Update the material from the line containing "Select all rows" through the end of the material, inclusive, by replacing "fast-forward" with "skip-ahead". Return those lines with all other text unchanged.

## BEGIN Input for this task

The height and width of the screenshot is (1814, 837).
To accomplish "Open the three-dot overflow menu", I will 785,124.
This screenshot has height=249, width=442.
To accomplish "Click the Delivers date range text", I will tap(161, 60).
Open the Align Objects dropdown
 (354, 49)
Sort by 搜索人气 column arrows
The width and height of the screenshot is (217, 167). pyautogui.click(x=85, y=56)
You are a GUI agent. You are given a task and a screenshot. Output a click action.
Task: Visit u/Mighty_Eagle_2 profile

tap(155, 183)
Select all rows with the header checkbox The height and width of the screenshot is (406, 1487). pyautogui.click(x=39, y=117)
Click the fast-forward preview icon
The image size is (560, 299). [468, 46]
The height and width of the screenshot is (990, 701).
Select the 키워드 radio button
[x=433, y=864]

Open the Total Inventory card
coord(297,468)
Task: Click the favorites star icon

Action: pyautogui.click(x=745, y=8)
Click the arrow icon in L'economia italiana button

## END Input for this task

#### Answer to this task:
Select all rows with the header checkbox The height and width of the screenshot is (406, 1487). pyautogui.click(x=39, y=117)
Click the skip-ahead preview icon
The image size is (560, 299). [468, 46]
The height and width of the screenshot is (990, 701).
Select the 키워드 radio button
[x=433, y=864]

Open the Total Inventory card
coord(297,468)
Task: Click the favorites star icon

Action: pyautogui.click(x=745, y=8)
Click the arrow icon in L'economia italiana button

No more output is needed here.